53

Carla pasó casi una hora en silencio, en la oscuridad, escuchando la conversación de la sala de al lado. Fue así como se enteró de que la luchadora de sumo se llamaba Claudia Lippert y sufría un agudo trastorno alimenticio: se atiborraba de chucherías, no podía relacionarse con nadie y venía de una familia en la que el éxito laboral, las apariencias y los ingresos eran lo más importante. Los últimos diez minutos de la sesión, la mujer no hizo más que llorar.

Rauh pasó varias veces junto a la puerta de su despacho, ya fuera para preparar un té, ya para coger unos pañuelos de papel y ofrecérselos a la paciente. Y cada vez que lo oyó acercarse, Carla creyó que se le paraba el corazón.

Cuando Rauh, por fin, se despidió de la luchadora de sumo y se ofreció a acompañarla a su unidad, Carla sintió que le quitaba un enorme peso de encima. Respiró hondo, aliviada, y esperó a que la puerta de al lado se cerrara. Las voces en el pasillo se alejaron. Carla avanzó a tientas por la sala oscura, se dio un golpe en la espinilla contra una silla, maldijo en voz baja y por fin llegó a la puerta. ¡Lo había logrado!

Abrió la puerta con cuidado. Acababa de salir al pasillo cuando Rauh apareció por el otro lado. El médico se detuvo, paralizado.

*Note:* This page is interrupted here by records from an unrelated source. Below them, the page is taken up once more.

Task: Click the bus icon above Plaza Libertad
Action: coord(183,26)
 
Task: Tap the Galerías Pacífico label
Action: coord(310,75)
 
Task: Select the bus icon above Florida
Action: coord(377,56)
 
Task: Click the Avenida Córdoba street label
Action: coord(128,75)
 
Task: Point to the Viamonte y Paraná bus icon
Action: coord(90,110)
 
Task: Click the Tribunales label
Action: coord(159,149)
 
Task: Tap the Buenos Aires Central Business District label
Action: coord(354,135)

-Señorita Weller... ¿Puede saberse qué está buscando?

-Oh, aquí... aquí está -balbuceó Carla-. Lo estaba buscando. Quería pedirle hora, como me propuso.

-¿Me toma por un estúpido? -Rauh tuvo que hacer un esfuerzo por no perder la compostura-. Ha entrado usted ilícitamente en mi despacho.

-No estaba cerrado.

En las sienes de Rauh aparecieron sendas venas azuladas, y su tez morena de solarium adquirió una tonalidad rojiza.

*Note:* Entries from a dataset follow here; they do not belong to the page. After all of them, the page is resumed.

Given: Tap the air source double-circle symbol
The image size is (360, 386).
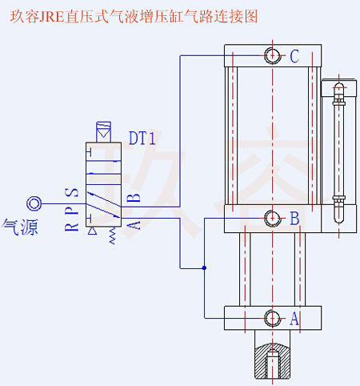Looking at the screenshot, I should click(34, 203).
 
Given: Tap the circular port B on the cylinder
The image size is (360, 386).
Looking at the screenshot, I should click(273, 218).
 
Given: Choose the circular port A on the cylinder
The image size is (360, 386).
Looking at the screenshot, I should click(273, 318).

-Hasta ahora no me había hecho falta; no había tenido por aquí a ningún periodista sin principios ni moral.

-¿Y qué va a hacer ahora? -preguntó Carla, sonriendo maliciosamente-. ¿Echar a una paciente que acaba de cortarse las venas? ¿Negarse a tratarla? Sería un excelente... titular.

Rauh se acercó hasta ella, se detuvo a pocos centímetros y la miró directamente a los ojos. El pasillo estaba en el más absoluto silencio. Sólo se oía su respiración y el zumbido de las halógenas del techo.

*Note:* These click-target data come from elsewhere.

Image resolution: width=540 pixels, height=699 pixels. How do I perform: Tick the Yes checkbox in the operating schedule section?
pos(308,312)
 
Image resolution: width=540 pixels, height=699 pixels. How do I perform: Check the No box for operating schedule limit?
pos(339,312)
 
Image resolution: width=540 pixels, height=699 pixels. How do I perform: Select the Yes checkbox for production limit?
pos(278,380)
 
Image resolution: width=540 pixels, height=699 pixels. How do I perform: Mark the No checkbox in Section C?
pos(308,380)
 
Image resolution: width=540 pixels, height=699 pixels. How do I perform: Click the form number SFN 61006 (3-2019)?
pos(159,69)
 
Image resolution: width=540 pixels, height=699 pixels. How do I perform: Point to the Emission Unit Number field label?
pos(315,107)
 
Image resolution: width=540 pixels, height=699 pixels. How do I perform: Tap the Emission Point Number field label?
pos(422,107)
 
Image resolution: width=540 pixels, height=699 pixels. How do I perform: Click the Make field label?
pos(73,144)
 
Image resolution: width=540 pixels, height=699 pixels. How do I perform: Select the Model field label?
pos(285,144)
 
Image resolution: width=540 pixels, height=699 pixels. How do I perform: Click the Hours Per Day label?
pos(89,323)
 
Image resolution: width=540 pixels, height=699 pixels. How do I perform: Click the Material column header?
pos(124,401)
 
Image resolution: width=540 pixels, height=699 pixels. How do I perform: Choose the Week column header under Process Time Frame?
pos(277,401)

-Necesita ayuda, pero de verdad -le dijo Rauh, en un tono suave pero francamente amenazador.

-¿Qué significa la «R»?

-¿La «R»?

-La «R» que escribió junto al nombre de Nathalie.

Sentía la respiración de Rauh en su piel. Sus pupilas, dilatadas por la ira, habían quitado prácticamente todo el espacio a sus iris azules como el mar, aunque Carla pudo reconocer en ellos las fibras ópticas que se asemejaban a destellos eléctricos en una bola de plasma.

-Se equivoca usted. Se equivoca completamente.

Una vez más, su voz sonó floja pero tensa, como Rauh si estuviera haciendo un esfuerzo enorme para no gritar a Carla a la cara. Entonces pasó junto a ella, entró en su consulta y cerró la puerta de un portazo.